Input rows start
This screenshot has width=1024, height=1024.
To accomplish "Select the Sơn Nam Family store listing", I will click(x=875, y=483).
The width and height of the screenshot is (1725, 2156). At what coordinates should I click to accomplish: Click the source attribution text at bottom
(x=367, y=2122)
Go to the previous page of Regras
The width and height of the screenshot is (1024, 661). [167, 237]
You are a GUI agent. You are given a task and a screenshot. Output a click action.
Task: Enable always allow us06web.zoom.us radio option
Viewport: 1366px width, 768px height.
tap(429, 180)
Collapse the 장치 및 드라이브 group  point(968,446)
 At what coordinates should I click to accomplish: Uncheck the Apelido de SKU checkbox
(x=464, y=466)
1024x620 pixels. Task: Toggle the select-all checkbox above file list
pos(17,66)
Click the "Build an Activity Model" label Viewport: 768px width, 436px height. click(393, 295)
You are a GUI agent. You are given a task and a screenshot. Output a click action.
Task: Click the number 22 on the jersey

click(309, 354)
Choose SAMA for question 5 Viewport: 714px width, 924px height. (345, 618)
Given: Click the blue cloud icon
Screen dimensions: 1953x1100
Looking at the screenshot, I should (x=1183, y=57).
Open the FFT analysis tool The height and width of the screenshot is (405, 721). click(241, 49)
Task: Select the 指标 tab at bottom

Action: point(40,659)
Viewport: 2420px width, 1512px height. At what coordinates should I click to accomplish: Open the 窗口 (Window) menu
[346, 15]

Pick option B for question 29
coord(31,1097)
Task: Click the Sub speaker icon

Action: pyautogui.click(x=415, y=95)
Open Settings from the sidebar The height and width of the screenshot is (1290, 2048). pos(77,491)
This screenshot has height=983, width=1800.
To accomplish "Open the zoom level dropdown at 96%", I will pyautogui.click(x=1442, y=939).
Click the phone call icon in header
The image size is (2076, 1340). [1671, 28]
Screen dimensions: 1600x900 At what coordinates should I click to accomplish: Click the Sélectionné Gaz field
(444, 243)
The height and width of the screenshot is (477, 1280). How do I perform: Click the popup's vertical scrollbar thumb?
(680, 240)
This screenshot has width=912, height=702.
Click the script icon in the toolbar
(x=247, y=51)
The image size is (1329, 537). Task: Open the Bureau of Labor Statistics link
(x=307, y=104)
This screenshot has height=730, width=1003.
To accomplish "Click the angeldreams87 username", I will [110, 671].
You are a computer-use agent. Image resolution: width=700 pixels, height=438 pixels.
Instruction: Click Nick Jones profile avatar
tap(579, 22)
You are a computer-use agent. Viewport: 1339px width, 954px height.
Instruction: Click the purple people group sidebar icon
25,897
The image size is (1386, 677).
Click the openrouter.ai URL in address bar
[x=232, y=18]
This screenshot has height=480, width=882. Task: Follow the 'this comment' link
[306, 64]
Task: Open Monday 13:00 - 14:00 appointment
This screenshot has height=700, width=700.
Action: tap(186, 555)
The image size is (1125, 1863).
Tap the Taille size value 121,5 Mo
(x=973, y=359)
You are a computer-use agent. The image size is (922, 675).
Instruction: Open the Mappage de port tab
Input rows end
Rewrite all the lines above with "Viewport" renamed to "Window size" everywhere, keeping everything else the same.

This screenshot has width=1024, height=1024.
To accomplish "Select the Sơn Nam Family store listing", I will click(x=875, y=483).
The width and height of the screenshot is (1725, 2156). At what coordinates should I click to accomplish: Click the source attribution text at bottom
(x=367, y=2122)
Go to the previous page of Regras
The width and height of the screenshot is (1024, 661). [167, 237]
You are a GUI agent. You are given a task and a screenshot. Output a click action.
Task: Enable always allow us06web.zoom.us radio option
Window size: 1366px width, 768px height.
tap(429, 180)
Collapse the 장치 및 드라이브 group  point(968,446)
 At what coordinates should I click to accomplish: Uncheck the Apelido de SKU checkbox
(x=464, y=466)
1024x620 pixels. Task: Toggle the select-all checkbox above file list
pos(17,66)
Click the "Build an Activity Model" label Window size: 768px width, 436px height. click(393, 295)
You are a GUI agent. You are given a task and a screenshot. Output a click action.
Task: Click the number 22 on the jersey

click(309, 354)
Choose SAMA for question 5 Window size: 714px width, 924px height. (345, 618)
Given: Click the blue cloud icon
Screen dimensions: 1953x1100
Looking at the screenshot, I should (x=1183, y=57).
Open the FFT analysis tool The height and width of the screenshot is (405, 721). click(241, 49)
Task: Select the 指标 tab at bottom

Action: point(40,659)
Window size: 2420px width, 1512px height. At what coordinates should I click to accomplish: Open the 窗口 (Window) menu
[346, 15]

Pick option B for question 29
coord(31,1097)
Task: Click the Sub speaker icon

Action: pyautogui.click(x=415, y=95)
Open Settings from the sidebar The height and width of the screenshot is (1290, 2048). pos(77,491)
This screenshot has height=983, width=1800.
To accomplish "Open the zoom level dropdown at 96%", I will pyautogui.click(x=1442, y=939).
Click the phone call icon in header
The image size is (2076, 1340). [1671, 28]
Screen dimensions: 1600x900 At what coordinates should I click to accomplish: Click the Sélectionné Gaz field
(444, 243)
The height and width of the screenshot is (477, 1280). How do I perform: Click the popup's vertical scrollbar thumb?
(680, 240)
This screenshot has width=912, height=702.
Click the script icon in the toolbar
(x=247, y=51)
The image size is (1329, 537). Task: Open the Bureau of Labor Statistics link
(x=307, y=104)
This screenshot has height=730, width=1003.
To accomplish "Click the angeldreams87 username", I will [110, 671].
You are a computer-use agent. Image resolution: width=700 pixels, height=438 pixels.
Instruction: Click Nick Jones profile avatar
tap(579, 22)
You are a computer-use agent. Window size: 1339px width, 954px height.
Instruction: Click the purple people group sidebar icon
25,897
The image size is (1386, 677).
Click the openrouter.ai URL in address bar
[x=232, y=18]
This screenshot has height=480, width=882. Task: Follow the 'this comment' link
[306, 64]
Task: Open Monday 13:00 - 14:00 appointment
This screenshot has height=700, width=700.
Action: tap(186, 555)
The image size is (1125, 1863).
Tap the Taille size value 121,5 Mo
(x=973, y=359)
You are a computer-use agent. The image size is (922, 675).
Instruction: Open the Mappage de port tab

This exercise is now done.